On Mon, Jul 13, 2020 at 01:12:46PM +0100, Qais Yousef wrote:
> On 07/13/20 13:21, Peter Zijlstra wrote:

> > It's monday, and I cannot get my brain working.. I cannot decipher the
> > comments you have with the smp_[rw]mb(), what actual ordering do they
> > enforce?
> 
> It was a  bit of a paranoia to ensure that readers on other cpus see the new
> value after this point.

IIUC that's not something any barrier can provide.

Barriers can only order between (at least) two memory operations:

	X = 1;		y = Y;
	smp_wmb();	smp_rmb();
	Y = 1;		x = X;

guarantees that if y == 1, then x must also be 1. Because the left hand
side orders the store of Y after the store of X, while the right hand
side order the load of X after the load of Y. Therefore, if the first
load observes the last store, the second load must observe the first
store.

Without a second variable, barriers can't guarantee _anything_. Which is
why any barrier comment should refer to at least two variables.
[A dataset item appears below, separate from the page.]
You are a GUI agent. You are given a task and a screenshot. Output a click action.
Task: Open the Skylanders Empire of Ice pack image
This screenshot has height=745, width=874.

> > Also, your synchronize_rcu() relies on write_lock() beeing
> > non-preemptible, which isn't true on PREEMPT_RT.
> > 
> > The below seems simpler...

> Hmm maybe I am missing something obvious, but beside the race with fork; I was
> worried about another race and that's what the synchronize_rcu() is trying to
> handle.
> 
> It's the classic preemption in the middle of RMW operation race.
> 
> 		copy_process()			sysctl_uclamp
> 
> 		  sched_post_fork()
> 		    __uclamp_sync_rt()
> 		      // read sysctl
> 		      // PREEMPT
> 						  for_each_process_thread()
> 		      // RESUME
> 		      // write syctl to p
> 

> 	2. sysctl_uclamp happens *during* sched_post_fork()
> 
> There's the risk of the classic preemption in the middle of RMW where another
> CPU could have changed the shared variable after the current CPU has already
> read it, but before writing it back.

Aah.. I see.

> I protect this with rcu_read_lock() which as far as I know synchronize_rcu()
> will ensure if we do the update during this section; we'll wait for it to
> finish. New forkees entering the rcu_read_lock() section will be okay because
> they should see the new value.
> 
> spinlocks() and mutexes seemed inferior to this approach.

Well, didn't we just write in another patch that p->uclamp_* was
protected by both rq->lock and p->pi_lock?